Goal of the exercise: In the entries that follow, how many lines hold "window"? Nothing but the number is expected.
*** Opening of Dataset content ***
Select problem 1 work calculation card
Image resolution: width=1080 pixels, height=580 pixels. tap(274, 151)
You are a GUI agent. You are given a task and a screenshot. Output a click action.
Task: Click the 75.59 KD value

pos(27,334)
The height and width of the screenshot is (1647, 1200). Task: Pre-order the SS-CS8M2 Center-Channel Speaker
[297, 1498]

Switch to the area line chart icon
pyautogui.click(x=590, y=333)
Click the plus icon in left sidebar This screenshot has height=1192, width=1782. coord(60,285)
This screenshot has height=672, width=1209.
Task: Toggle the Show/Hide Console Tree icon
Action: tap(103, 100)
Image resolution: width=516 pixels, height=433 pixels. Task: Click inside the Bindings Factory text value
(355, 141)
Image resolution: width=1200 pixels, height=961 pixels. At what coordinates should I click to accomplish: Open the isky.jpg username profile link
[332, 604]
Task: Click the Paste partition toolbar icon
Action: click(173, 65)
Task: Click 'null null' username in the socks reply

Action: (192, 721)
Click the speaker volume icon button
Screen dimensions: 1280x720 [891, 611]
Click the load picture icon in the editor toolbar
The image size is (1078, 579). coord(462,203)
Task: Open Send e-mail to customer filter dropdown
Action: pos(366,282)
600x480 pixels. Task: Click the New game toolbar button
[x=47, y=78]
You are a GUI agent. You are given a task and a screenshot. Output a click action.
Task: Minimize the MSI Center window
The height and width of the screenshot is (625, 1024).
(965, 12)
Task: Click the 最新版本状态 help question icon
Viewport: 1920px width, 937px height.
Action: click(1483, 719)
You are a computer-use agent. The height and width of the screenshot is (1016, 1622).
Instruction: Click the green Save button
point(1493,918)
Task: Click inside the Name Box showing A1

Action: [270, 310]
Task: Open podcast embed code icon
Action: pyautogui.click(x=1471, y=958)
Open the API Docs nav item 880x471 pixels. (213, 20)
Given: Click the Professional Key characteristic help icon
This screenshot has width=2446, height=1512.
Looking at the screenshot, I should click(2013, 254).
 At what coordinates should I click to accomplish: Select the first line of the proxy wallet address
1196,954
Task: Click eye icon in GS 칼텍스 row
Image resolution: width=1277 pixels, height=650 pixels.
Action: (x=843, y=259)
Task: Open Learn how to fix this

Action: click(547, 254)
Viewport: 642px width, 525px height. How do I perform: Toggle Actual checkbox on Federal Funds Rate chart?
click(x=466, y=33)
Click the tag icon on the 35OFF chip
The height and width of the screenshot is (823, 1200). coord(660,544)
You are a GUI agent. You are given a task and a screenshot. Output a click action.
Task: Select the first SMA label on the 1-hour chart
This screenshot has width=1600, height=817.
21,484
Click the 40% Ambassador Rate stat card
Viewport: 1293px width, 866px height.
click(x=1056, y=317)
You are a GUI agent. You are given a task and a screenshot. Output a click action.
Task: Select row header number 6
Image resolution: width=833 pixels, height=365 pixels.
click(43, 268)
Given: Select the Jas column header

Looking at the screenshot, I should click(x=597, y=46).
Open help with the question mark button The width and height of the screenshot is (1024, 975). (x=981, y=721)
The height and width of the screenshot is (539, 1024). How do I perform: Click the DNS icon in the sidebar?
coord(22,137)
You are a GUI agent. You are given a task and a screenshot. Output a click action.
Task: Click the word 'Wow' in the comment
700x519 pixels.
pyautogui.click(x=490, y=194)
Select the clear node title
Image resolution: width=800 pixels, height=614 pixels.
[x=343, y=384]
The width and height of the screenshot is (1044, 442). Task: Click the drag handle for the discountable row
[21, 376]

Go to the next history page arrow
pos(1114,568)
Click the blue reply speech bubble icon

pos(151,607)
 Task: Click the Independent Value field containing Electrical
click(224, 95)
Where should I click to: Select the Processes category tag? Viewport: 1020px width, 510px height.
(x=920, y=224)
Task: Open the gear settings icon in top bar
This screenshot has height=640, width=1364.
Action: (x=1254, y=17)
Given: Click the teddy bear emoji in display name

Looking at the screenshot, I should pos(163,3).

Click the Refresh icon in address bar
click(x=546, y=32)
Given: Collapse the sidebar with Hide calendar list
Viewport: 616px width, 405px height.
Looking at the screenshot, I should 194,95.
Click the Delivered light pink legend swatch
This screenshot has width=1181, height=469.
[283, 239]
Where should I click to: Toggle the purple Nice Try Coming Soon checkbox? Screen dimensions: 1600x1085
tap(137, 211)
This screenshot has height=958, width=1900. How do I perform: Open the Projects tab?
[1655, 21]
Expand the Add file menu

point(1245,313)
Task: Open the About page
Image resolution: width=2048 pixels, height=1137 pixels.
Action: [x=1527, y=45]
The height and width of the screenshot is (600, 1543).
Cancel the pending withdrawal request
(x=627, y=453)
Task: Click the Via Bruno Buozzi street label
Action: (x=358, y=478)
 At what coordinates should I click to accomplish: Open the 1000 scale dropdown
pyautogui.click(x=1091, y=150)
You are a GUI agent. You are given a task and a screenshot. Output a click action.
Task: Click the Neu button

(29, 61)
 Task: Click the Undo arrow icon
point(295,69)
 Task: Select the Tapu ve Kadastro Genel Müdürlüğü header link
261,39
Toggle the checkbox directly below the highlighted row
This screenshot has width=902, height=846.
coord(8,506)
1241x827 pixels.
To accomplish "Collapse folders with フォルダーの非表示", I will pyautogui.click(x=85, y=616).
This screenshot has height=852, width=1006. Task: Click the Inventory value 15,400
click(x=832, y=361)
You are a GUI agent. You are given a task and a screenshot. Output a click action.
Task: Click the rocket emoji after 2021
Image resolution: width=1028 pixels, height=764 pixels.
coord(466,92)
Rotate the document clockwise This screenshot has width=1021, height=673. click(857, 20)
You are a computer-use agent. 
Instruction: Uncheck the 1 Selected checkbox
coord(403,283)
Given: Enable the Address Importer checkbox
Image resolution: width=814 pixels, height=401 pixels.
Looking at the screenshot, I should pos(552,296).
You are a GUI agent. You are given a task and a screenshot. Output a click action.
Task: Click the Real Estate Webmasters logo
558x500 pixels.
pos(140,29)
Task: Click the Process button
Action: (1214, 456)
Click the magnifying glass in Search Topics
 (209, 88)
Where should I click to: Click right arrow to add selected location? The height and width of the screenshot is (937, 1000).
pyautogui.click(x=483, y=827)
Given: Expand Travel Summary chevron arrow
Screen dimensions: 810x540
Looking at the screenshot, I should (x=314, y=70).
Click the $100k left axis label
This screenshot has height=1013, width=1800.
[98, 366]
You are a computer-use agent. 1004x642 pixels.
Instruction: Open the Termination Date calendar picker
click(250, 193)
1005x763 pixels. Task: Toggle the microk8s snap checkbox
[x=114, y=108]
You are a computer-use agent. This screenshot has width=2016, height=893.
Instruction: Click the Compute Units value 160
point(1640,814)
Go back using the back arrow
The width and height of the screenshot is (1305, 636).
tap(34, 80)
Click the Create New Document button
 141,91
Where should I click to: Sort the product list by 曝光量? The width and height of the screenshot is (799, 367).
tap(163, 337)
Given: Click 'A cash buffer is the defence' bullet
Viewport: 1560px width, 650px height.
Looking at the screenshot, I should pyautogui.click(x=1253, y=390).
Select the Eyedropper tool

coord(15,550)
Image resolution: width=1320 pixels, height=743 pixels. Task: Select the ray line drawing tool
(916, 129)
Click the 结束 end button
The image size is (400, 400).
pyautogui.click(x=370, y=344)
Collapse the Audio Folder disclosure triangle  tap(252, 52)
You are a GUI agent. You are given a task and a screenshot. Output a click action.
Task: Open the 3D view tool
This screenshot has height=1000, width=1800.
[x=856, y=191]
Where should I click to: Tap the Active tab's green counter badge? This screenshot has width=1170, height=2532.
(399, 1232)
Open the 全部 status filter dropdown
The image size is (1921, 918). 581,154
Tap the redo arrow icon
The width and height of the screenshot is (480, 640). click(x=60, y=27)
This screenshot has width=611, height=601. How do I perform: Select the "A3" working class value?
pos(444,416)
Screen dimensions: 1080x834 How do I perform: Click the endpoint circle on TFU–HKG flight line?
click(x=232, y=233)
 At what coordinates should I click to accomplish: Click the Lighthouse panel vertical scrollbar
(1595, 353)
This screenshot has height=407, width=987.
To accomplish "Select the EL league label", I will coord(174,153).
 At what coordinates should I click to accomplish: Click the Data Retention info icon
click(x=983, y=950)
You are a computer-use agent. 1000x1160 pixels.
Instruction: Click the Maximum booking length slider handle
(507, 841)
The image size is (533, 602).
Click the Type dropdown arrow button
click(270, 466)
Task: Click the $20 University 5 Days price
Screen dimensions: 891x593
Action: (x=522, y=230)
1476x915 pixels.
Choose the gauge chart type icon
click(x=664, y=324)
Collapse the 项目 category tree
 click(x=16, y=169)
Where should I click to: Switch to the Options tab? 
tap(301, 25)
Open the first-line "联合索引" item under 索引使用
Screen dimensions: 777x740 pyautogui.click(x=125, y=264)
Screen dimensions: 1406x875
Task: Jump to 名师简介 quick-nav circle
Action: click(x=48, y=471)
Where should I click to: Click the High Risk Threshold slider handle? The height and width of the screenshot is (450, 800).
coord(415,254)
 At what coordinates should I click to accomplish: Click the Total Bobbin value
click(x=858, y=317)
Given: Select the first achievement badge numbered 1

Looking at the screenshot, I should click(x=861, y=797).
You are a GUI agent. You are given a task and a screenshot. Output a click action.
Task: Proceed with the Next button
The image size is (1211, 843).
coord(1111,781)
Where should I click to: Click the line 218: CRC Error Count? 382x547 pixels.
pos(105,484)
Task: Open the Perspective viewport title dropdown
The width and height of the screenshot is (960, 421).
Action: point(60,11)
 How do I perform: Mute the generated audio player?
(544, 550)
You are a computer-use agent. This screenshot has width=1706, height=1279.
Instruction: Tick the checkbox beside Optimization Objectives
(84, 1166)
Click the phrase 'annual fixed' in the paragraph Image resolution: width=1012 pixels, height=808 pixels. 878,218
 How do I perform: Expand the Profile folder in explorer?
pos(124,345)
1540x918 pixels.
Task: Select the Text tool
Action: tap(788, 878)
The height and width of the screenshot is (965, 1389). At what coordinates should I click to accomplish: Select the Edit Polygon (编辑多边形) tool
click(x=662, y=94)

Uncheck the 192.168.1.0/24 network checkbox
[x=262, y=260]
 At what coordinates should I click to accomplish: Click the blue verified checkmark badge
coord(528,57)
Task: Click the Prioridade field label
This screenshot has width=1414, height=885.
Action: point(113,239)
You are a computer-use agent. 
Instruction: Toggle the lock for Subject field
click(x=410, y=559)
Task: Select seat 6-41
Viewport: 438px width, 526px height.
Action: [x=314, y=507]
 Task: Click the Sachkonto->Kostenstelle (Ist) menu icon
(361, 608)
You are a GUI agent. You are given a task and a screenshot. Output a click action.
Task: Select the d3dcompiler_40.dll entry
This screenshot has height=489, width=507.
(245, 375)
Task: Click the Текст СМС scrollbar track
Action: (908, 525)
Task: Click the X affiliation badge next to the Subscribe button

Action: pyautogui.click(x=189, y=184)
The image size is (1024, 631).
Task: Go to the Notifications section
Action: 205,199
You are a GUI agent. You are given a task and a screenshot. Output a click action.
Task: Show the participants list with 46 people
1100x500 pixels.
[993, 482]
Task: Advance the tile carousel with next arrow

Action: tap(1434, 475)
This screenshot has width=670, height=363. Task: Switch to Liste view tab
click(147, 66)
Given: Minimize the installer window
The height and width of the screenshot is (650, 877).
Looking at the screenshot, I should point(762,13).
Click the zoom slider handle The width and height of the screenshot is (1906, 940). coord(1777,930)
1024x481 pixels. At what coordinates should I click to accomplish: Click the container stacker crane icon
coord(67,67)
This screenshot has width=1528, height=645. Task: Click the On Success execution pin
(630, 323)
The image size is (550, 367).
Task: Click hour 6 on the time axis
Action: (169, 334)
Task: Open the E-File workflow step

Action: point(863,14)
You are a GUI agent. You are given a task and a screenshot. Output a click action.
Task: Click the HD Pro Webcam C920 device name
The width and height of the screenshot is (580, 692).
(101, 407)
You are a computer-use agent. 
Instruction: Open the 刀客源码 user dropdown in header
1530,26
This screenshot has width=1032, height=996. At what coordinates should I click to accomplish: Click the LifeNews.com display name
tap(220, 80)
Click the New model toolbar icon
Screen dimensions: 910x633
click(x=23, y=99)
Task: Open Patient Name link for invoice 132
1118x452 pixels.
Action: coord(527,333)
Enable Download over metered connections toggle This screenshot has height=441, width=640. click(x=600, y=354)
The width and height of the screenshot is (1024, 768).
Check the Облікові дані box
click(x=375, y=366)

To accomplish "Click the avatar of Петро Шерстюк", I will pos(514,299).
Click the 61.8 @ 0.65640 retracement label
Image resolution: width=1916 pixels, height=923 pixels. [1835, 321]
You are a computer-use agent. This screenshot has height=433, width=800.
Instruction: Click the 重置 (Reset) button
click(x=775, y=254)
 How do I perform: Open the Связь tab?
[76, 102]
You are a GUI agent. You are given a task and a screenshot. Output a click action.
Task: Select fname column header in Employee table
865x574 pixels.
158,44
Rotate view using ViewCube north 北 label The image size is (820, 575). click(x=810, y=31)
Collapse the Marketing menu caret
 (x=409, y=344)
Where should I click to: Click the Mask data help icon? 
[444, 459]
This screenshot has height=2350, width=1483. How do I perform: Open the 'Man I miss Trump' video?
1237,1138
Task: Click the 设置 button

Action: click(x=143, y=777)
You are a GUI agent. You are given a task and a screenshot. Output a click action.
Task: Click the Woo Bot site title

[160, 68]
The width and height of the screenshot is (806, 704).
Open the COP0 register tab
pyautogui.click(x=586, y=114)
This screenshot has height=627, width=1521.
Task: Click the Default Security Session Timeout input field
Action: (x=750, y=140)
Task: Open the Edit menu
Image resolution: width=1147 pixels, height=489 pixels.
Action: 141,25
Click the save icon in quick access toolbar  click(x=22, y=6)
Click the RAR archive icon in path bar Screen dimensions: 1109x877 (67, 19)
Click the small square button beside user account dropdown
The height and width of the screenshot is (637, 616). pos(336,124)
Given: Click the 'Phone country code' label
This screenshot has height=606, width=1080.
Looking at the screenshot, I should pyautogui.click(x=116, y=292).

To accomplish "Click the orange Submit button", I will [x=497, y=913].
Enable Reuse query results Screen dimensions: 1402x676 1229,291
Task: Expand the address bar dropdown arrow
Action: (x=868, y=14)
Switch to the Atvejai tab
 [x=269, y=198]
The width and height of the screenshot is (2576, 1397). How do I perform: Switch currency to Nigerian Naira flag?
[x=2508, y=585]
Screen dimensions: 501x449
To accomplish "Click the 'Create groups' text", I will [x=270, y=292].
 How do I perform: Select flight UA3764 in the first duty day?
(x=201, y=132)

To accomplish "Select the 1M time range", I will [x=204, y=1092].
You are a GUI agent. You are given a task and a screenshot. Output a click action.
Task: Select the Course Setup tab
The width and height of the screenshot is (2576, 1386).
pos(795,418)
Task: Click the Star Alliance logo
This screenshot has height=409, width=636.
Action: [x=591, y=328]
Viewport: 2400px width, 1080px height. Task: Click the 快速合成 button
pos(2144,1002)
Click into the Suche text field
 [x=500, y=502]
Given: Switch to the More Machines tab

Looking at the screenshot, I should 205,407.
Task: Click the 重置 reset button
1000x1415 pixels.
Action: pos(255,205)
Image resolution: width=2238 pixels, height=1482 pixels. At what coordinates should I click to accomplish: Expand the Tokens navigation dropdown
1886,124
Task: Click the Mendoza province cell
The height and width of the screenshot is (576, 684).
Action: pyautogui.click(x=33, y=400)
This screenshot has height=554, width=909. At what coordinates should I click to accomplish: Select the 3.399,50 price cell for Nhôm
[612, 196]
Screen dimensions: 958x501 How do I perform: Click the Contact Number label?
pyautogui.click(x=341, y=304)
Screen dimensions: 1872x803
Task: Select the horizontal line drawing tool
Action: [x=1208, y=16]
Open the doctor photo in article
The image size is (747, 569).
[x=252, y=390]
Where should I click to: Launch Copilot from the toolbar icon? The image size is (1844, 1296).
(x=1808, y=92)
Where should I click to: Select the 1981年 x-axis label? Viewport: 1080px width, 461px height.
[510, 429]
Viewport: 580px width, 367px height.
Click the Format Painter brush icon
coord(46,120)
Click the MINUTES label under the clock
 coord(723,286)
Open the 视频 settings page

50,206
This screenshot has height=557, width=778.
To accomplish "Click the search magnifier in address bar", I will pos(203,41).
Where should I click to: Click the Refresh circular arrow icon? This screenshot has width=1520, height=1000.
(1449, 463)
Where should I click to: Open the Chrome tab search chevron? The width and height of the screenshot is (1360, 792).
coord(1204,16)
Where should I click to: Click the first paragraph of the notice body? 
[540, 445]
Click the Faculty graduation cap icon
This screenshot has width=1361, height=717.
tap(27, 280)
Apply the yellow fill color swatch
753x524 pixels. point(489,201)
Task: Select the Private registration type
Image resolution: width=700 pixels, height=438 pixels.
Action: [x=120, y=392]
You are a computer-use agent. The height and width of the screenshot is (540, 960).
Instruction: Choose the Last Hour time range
*** Close of Dataset content ***
Response: 2